> TASK DESCRIPTION
Revise the part of the material that opens with the line containing "You are a computer-use" and runs through the end of the material, replacing "screenshot" with "screen capture" and leaving all else unchanged. Leave the pictures out of the answer.

════

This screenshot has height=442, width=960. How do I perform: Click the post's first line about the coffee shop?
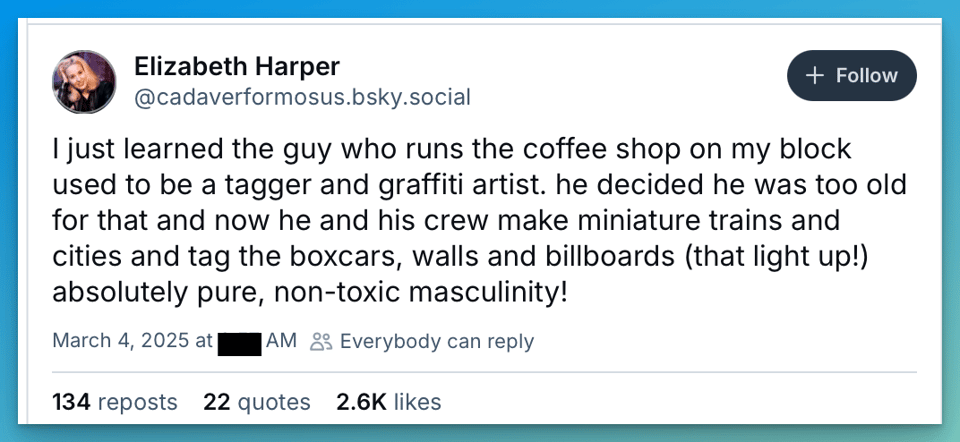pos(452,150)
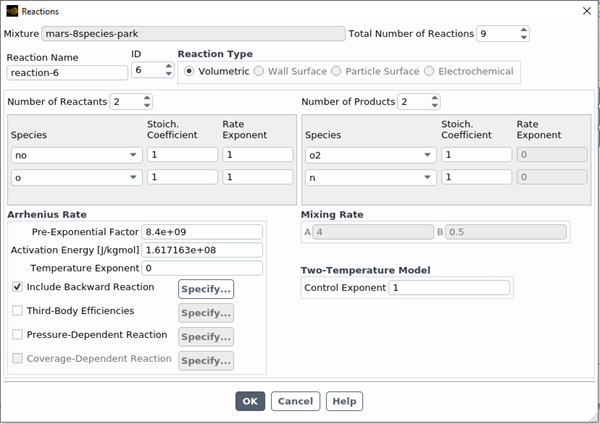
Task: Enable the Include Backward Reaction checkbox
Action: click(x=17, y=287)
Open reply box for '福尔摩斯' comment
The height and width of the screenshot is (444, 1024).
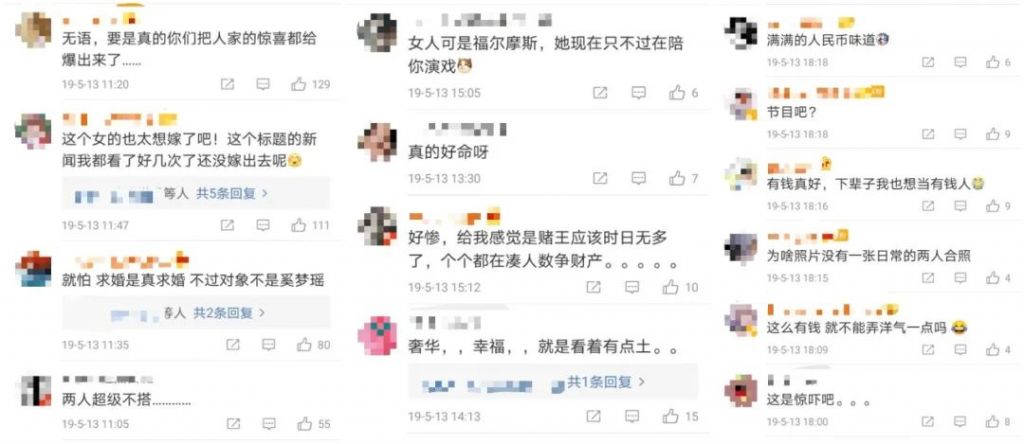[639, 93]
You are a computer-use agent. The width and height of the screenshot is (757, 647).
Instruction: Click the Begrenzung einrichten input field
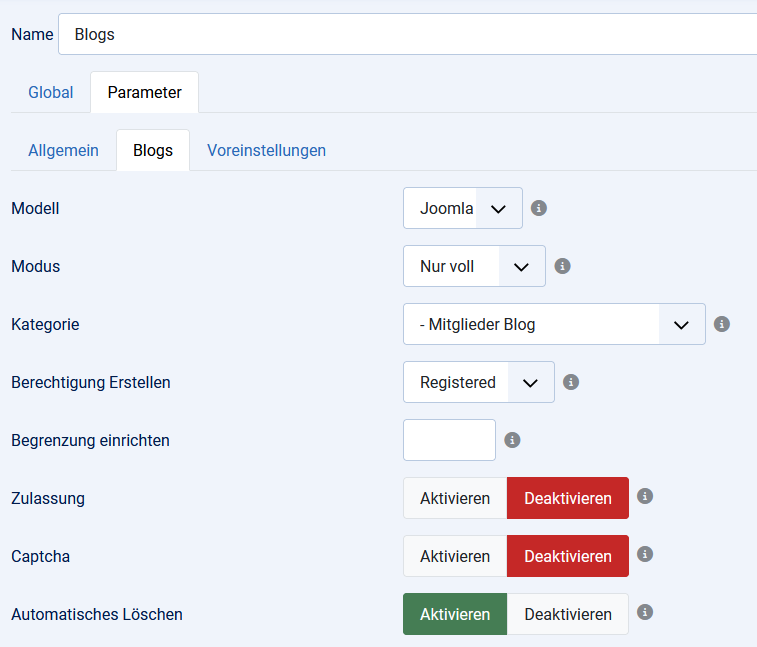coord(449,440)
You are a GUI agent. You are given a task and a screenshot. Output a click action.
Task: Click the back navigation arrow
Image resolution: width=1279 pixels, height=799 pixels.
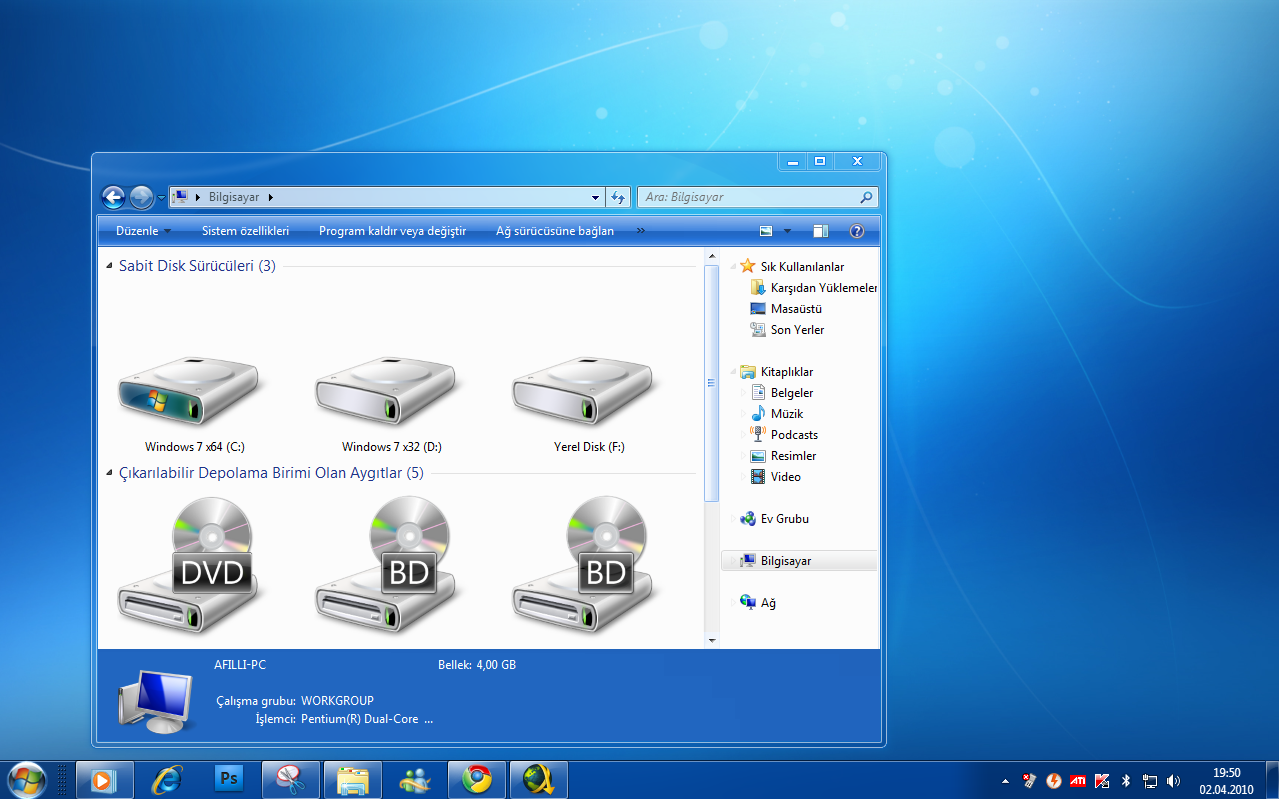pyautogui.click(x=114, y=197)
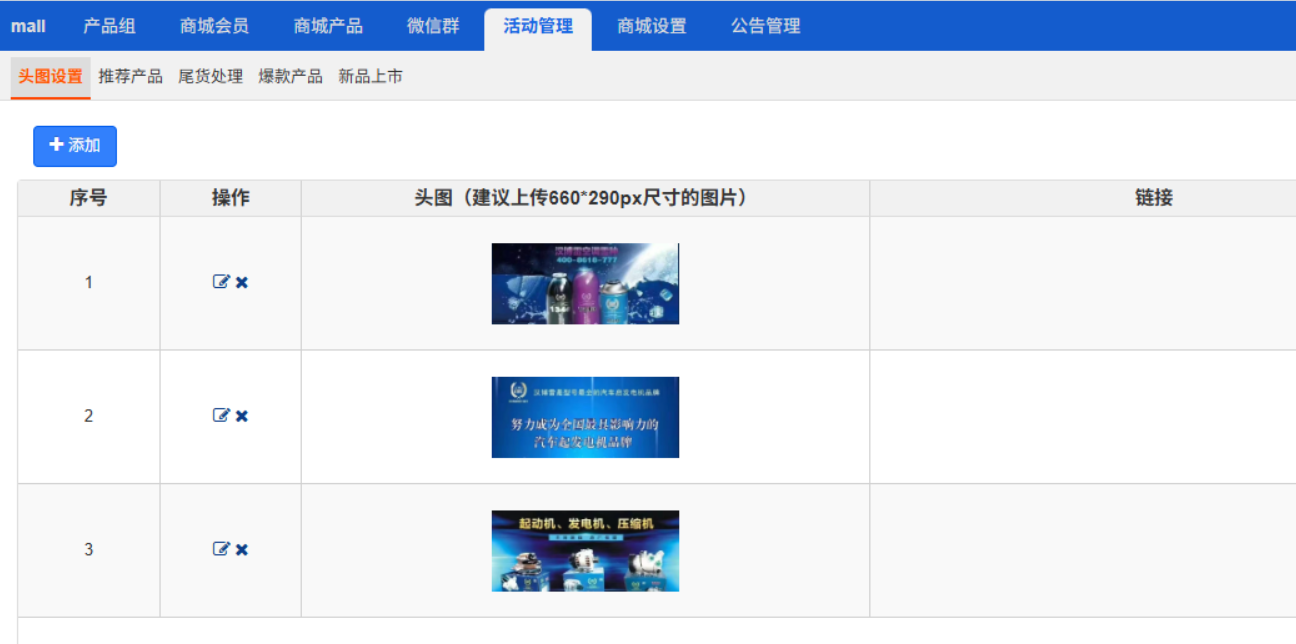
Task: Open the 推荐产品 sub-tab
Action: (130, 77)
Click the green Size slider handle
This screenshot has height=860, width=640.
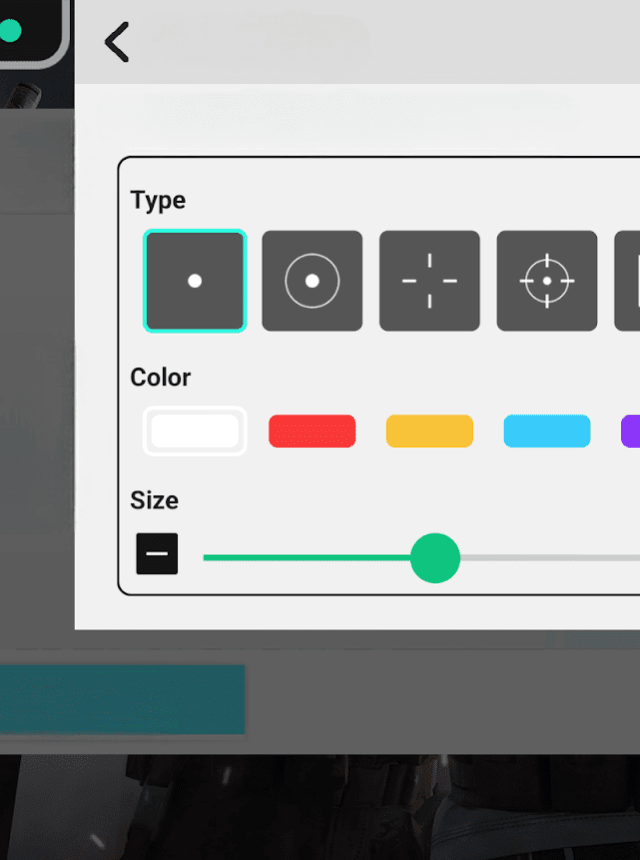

════

> SOLUTION TO THIS EXERCISE
You are a computer-use agent. The width and height of the screen capture is (757, 647).
Instruction: Click the Begrenzung einrichten input field
coord(449,440)
You are a GUI agent. You are given a task and a screen capture. Output a click action.
Task: Click the back navigation arrow
Image resolution: width=1279 pixels, height=799 pixels.
pyautogui.click(x=114, y=197)
Task: Open the 推荐产品 sub-tab
Action: (130, 77)
Click the green Size slider handle
This screen capture has height=860, width=640.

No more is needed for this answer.